In a study by Northwestern University, 80 patients newly diagnosed with HIV infection were given training in thinking positively and compared to a control group of 79 who did not receive the training. Measures of viral load — more than a year later — were lower in the group who received the five-week intervention than those who did not.
To its credit, the release explains that the difference could be due to stronger adherence to anti-retroviral drug therapy in the group that received training in positive thinking and that’s what led to the decreased viral load.
The release headline about “teaching happiness” seems to both exaggerate and oversimplify the science of psychological intervention. We wish the release had provided more numbers illustrating the benefits, and we question the researcher’s quote calling the results “amazing.”
An estimated 40,000 people in the United States find out they have an HIV infection every year, according to the Centers for Disease Control. A therapy that could potentially improve mental health and reduce symptoms of HIV infection would be a welcome addition to the therapies already available. This intervention is not yet proven to do so.
We did not find any discussion of the cost of bringing patients in for five sessions of what is called “positive skills intervention.” While it may be low-cost, we need some mention of that to help evaluate the practicality of this therapy.
The study itself devotes space to cost analysis.
“The [intervention] was quite time intensive for both the study team and the participants which lessens the likelihood that it can go to scale in this format.”
“We have begun work on translating the intervention to a self-guided online format that would significantly reduce the cost.”
If the news release had included these details, it would have added some practical context for readers.
We were confused by the statement below and the contrasting information in the journal manuscript reporting the study results. First, let’s see what the release claimed as benefit:
“Fifteen months after the interventions, 91 percent of the intervention group had a suppressed viral load compared to 76 percent of the control group. In addition to the potential benefit of a lower viral load on the infected person, there may be public health benefits.”
And the quoted researcher called this an “amazing” difference.
But this is what the study abstract stated:
“This comparatively brief positive affects skills intervention achieved modest improvements in psychological health, and may have the potential to support adjustment to a new HIV diagnosis.”
The results of the study itself are very mixed; it describes some of the measurements of the study as “not reaching statistical significance.” It seems clear that the intervention group did have improved (or at least not decreased) psychological health, which is a reasonable outcome for having gotten psychological attention and therapy.
If the researchers believe the intervention is without harm, the release needed to spell that out. Harms were also not measured or disclosed in the study itself, but it’s something we encourage news release writers and journalists to seek to clarify.
There are several issues related to the quality of the evidence that we think this news release left out.
Since the differences found in the study between the trained group and the controls were relatively small (the effect sizes under 0.4, which is poor to fair only), it is likely that modifying the intervention without the face-to-face intervention with an engaged volunteer would result in lower differences and may actually be identical to the control group.

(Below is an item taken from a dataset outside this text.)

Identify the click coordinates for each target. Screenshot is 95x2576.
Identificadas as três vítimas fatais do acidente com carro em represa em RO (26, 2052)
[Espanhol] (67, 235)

A couple of other things were worth mentioning in the release related to quality of evidence. It was a randomized study but there is no mention in the release about blinding of patients or observers, the absence of which could lead to bias in the results of the psychological observations. There were also a large number of patients who did not qualify for the study, making generalization of the study a problem.
Finally, it would help readers to know that studies have raised questions of the reproducibility of much psychological research. In other words, when the same experiment is tried by others, it often doesn’t turn out the same way. It might be too much to expect a news release to delve into this topic, but we include it herein for the benefit of our readers.
There was no disease mongering. The release provides a little context about previous research in this area but some background on the numbers of people living with HIV, or the number of new cases diagnosed each year would have been useful to readers.
The release noted the grants that supported the research. The study didn’t note any financial conflicts of interest.
The release does not mention support groups, meditation or other behavioral management training programs that exist to help patients cope with chronic illnesses, nor does it say how this intervention might compare with other therapies currently used in clinical practice.
The release doesn’t address availability of the training. In claiming this research has not been done before it suggests that the intervention would only be available via clinical trials. The release could have been more specific about whether the skills training has been standardized or whether it is in widespread use in any context. Because we can’t give the release a satisfactory score – because availability wasn’t addressed – we also didn’t think we could ding it with an unsatisfactory score. Thus, the N/A score.
The release contains this claim of novelty:
“This is believed to be the first test of a positive emotion intervention in people newly diagnosed with HIV. Based on the study results, the intervention is promising for people in the initial stages of adjustment to any serious chronic illness.”
We believe others in medicine have probably used “positive” intervention before, but they may have called it support or emotional coaching or many other phrases. Cognitive-behavioral therapy, massage, and other means to improve a person’s coping skills could be considered “positive emotion intervention.”
We find the word “amazing” used to describe the results as too much of an exaggeration for a study that in its peer reviewed journal format is called “modest” for results. The best that the study showed was a fair to poor difference between the two groups of patients studied.